_De opdracht:_ Ga verder met het verslag over de voucherkredietfaciliteit hieronder, direct na de laatste zin die er staat.

===== Getoonde tekst

Verslag houdende een lijst van vragen en antwoorden - Wijziging van de begrotingsstaat van het Ministerie van Economische Zaken en Klimaat (XIII) voor het jaar 2021 (Zesde incidentele suppletoire begroting inzake voucherkredietfaciliteit en uitvoeringskosten RVO TOGS) - Hoofdinhoud
Dit verslag houdende een lijst van vragen en antwoorden is onder nr. 3 toegevoegd aan wetsvoorstel 35792 - Zesde incidentele suppletoire begroting Economische Zaken en Klimaat 2021 (voucherkredietfaciliteit en uitvoeringskosten RVO TOGS) i.
Inhoudsopgave
Officiële titel | Wijziging van de begrotingsstaat van het Ministerie van Economische Zaken en Klimaat (XIII) voor het jaar 2021 (Zesde incidentele suppletoire begroting inzake voucherkredietfaciliteit en uitvoeringskosten RVO TOGS); Verslag houdende een lijst van vragen en antwoorden; Verslag houdende een lijst van vragen en antwoorden |
---|---|
Documentdatum | 09-06-2021 |
Publicatiedatum | 09-06-2021 |
Nummer | KST357923 |
Kenmerk | 35792, nr. 3 |
Externe link | origineel bericht |
Originele document in PDF |
Tweede Kamer der Staten-Generaal
Vergaderjaar 2020-2021
35 792 |
Wijziging van de begrotingsstaat van het Ministerie van Economische Zaken en Klimaat (XIII) voor het jaar 2021 (Zesde incidentele suppletoire begroting inzake voucherkredietfaciliteit en uitvoeringskosten RVO TOGS) |
Nr. 3 |
VERSLAG HOUDENDE EEN LIJST VAN VRAGEN EN ANTWOORDEN Vastgesteld 11 juni 2021 De vaste commissie voor Economische Zaken en Klimaat, belast met het voorbereidend onderzoek van dit voorstel van wet, heeft de eer verslag uit te brengen in de vorm van een lijst van vragen met de daarop gegeven antwoorden. De vragen zijn op 12 mei 2021 voorgelegd aan de Minister van Economische Zaken en Klimaat. Bij brief van 9 juni 2021 zijn ze door de Staatssecretaris van Economische Zaken en Klimaat beantwoord. Met de vaststelling van het verslag acht de commissie de openbare behandeling van het wetsvoorstel voldoende voorbereid. De fungerend voorzitter van de commissie, Azarkan De griffier van de commissie, Nava |
kst-35792-3 ISSN 0921 - 7371 's-Gravenhage 2021 |
Tweede Kamer, vergaderjaar 2020-2021, 35 792, nr. 3 1 |
Kan nader worden ingegaan op de voorwaarden voor de aflossing van de ontvangen bedragen van de voucherkredietfaciliteit in de periode 2022-2028?

==========
===== Aangeleverd materiaal

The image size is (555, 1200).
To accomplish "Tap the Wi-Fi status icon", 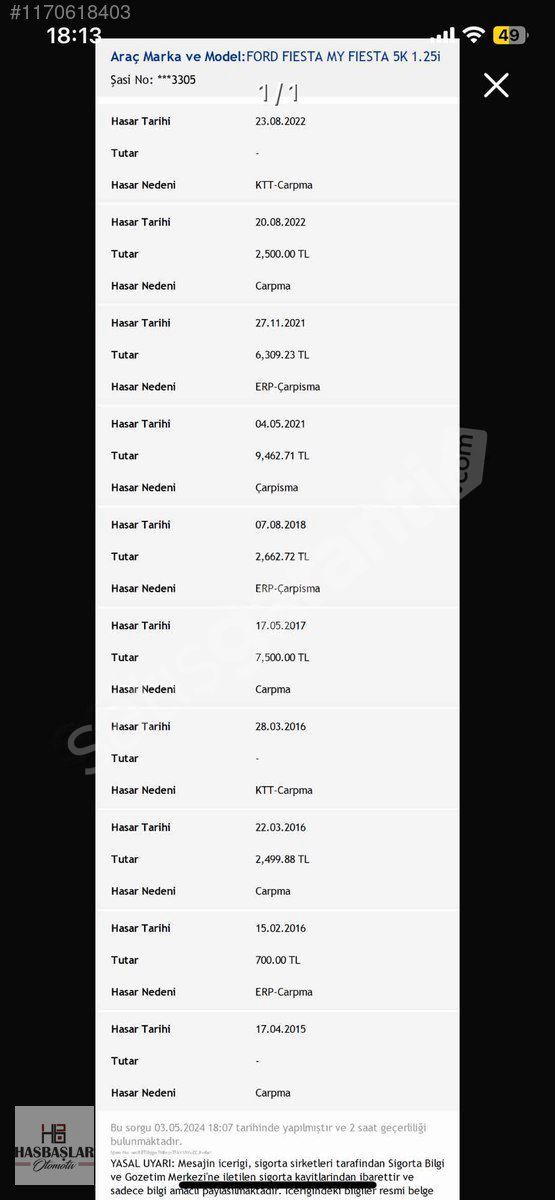I will [x=474, y=35].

==========

_Antwoord opdracht:_
2
Is de aflossingstermijn voor de voucherkredietfaciliteit standaard tot 2028? Antwoord 1 en 2
Stichting Garantiefonds Reisgelden (SGR) dient het bedrag dat is geleend in het kader van de voucherkredietfaciliteit binnen 7 jaar aan de Staat terug te betalen. De aflossing geschiedt lineair en per kalenderkwartaal, met ingang van 1 juli 2022. Het is SGR toegestaan om versneld af te lossen1.
3
Zijn er uitzonderingsmogelijkheden waardoor bedrijven niet in de periode 2022-2028 hoeven terug te betalen, maar dit in een aangepaste periode of ritme kunnen doen?
Antwoord
De Staat heeft afspraken gemaakt met SGR over de voucherkredietfaciliteit. Deze afspraken zien niet alleen op de wijze waarop SGR de lening bij de Staat aflost, maar zien ook op de modaliteiten van de lening die de reisorganisaties vervolgens bij SGR aangaan (het «voucherkrediet»). In de overeenkomst tussen de Staat en SGR is vastgelegd dat de reisorganisatie uiterlijk op 31 december 2021 de lening kan afsluiten en dat de reisorganisatie uiterlijk twaalf maanden na het afsluiten van de lening begint met aflossen. Het voucherkrediet wordt vervolgens na verloop van ieder kalenderkwartaal over een periode van 5 jaar lineair afgelost. Het is de reisorganisatie toegestaan om tussentijds versneld af te lossen.
4
Voor welk bedrag is momenteel een beroep gedaan op de voucherkrediet-faciliteit?
SGR heeft in het kader van de voucherkredietfaciliteit een leningsfaciliteit bij de Staat afgesloten van in totaal € 400 mln, waarvan op dit moment € 150 mln daadwerkelijk door de Staat aan SGR is verstrekt. Uit de voortgangsrapportage van SGR aan EZK van 24 mei jl. blijkt dat er inmiddels voor € 223 miljoen aan voucherkrediet door SGR aan reisorganisaties is toegekend.
5
In hoeverre is met de huidige vormgeving van de voucherkredietfaciliteit geborgd dat alle reisorganisaties gebruik kunnen maken van een garantieregeling?
7
Hoeveel reisorganisaties zullen naar verwachting met de beschikbare 400 miljoen euro kunnen worden geholpen? Wat zijn de kenmerken van deze bedrijven? Hoeveel en welke reisorganisaties worden naar verwachting niet bereikt?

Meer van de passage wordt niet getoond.